### Questions to answer
#1 According to the passage on The Songs of Distant Earth, why was sending live humans to other planets ruled out at first, and what later overcame that limitation?
#2 From the passage on The Songs of Distant Earth, set down the wording from "In a series" to "year AD 3600." without any changes.

### Provided passage
• • •

The Songs of Distant Earth is a 1986 science fiction novel by British writer Arthur C. Clarke, based upon his 1958 short story of the same title. He stated that it was his favourite of all his novels. Clarke also wrote a short step outline with the same title, published in Omni magazine and anthologized in The Sentinel in 1983.

The novel tells of a utopian human colony in the far future that is visited by travellers from a doomed Earth, as the Sun has gone nova. The Songs of Distant Earth explores apocalyptic, atheistic, and utopian ideas, as well as the effects of long-term interstellar travel and extra-terrestrial life.

Plot summary
The novel is set in the early 3800s and takes place almost entirely on the faraway oceanic planet of Thalassa. Thalassa has a small human population sent there by way of an embryonic seed pod, one of many sent out from Earth in an attempt to continue the human race before the Earth was destroyed.

The story begins with an introduction of the Thalassans – the marine biologist Brant, his partner Mirissa and her brother Kumar. They are typical examples of the Thalassan culture; quiet, stable, and free from religion and supernatural influence. Their peaceful existence comes to an end with the arrival of the Magellan, an interstellar spaceship from Earth containing one million colonists who have been put into cryonic suspension.

In a series of descriptive passages, the events leading up to the race to save the human species are explained. Scientists in the 1960s discover that the neutrino emissions from the Sun – a result of the nuclear reactions that fuel the star – are far diminished from expected levels. At a secret session of the International Astronomical Union it is confirmed that the Sun will become a nova around the year AD 3600.

Over a period of centuries humanity develops advanced technologies to send out seeding ships containing human and other mammalian embryos (and later on, simply stored DNA sequences), along with robot parents, to planets that are considered habitable. One such ship is sent to the far off ocean world of Thalassa and successfully establishes a small human colony in the year 3109. Sending live humans is ruled out due to the immense amount of fuel that a rocket-propelled spacecraft would have to carry to first accelerate to the speeds required to travel such great distances within an acceptable time, and then decelerate upon approaching the destination. This limitation is however overcome with the development of the Quantum Drive less than a hundred years before the Sun is set to become a nova. This scientific breakthrough allows the construction of a fleet of crewed interstellar vehicles, including the starship Magellan. The Magellan escapes the Earth three years before the Sun explodes, an event that is witnessed by the Magellan'''s crew.

In the intervening years the colony on Thalassa loses contact with Earth due to the destruction of its communication abilities by a volcanic eruption 400 years after its founding. The giant radio dish is never repaired due to an ingrained tendency to procrastinate, a trait common among the Thalassans. The Thalassans are therefore unaware of later developments on Earth, including crewed interstellar travel. The Earth assumes the destruction of the colony as well.

• • •

Saved data entries:
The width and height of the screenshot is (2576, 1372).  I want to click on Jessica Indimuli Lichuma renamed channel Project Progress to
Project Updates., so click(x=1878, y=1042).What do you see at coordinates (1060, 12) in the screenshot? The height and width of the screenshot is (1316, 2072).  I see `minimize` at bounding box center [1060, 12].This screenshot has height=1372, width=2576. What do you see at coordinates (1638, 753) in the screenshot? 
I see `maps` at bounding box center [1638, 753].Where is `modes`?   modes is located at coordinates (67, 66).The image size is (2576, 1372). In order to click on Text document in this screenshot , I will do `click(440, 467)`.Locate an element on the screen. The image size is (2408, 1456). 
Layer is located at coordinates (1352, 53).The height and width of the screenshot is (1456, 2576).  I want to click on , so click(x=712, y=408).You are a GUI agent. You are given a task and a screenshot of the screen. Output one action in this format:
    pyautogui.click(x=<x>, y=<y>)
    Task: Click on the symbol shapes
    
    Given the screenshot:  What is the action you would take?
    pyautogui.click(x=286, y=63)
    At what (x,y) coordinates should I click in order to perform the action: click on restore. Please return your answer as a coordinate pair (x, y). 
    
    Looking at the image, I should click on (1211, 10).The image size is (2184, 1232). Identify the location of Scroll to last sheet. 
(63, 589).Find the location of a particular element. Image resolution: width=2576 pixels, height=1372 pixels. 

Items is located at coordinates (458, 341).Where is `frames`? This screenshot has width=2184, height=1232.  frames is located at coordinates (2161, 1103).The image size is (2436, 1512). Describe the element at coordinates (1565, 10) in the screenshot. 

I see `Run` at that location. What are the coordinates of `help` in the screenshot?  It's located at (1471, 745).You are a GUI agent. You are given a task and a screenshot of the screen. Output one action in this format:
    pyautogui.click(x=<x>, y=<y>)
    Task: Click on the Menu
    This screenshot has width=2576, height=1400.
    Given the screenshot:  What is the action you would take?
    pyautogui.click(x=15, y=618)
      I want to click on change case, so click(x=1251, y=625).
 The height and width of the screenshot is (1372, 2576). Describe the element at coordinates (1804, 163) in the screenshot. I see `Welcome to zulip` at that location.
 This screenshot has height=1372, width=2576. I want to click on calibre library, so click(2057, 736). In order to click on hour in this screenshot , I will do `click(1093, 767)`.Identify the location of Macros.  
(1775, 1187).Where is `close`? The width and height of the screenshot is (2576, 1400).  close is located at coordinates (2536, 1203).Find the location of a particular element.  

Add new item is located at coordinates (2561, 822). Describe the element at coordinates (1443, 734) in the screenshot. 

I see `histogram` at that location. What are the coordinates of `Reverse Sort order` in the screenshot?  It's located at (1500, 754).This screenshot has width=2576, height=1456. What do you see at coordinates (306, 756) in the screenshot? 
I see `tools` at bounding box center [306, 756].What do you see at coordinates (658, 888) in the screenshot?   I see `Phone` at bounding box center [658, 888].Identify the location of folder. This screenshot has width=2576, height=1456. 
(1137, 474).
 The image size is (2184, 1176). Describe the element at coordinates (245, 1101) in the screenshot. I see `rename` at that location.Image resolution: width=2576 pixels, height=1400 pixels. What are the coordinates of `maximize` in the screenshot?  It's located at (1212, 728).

• • •

### Answers
#1 Sending live humans was ruled out because a rocket-propelled spacecraft would have to carry an immense amount of fuel. It would need that fuel first to accelerate to the speeds required to cover such great distances in an acceptable time, and then to decelerate near the destination. The development of the Quantum Drive, less than a hundred years before the Sun was set to become a nova, overcame this limitation.

#2
In a series of descriptive passages, the events leading up to the race to save the human species are explained. Scientists in the 1960s discover that the neutrino emissions from the Sun – a result of the nuclear reactions that fuel the star – are far diminished from expected levels. At a secret session of the International Astronomical Union it is confirmed that the Sun will become a nova around the year AD 3600.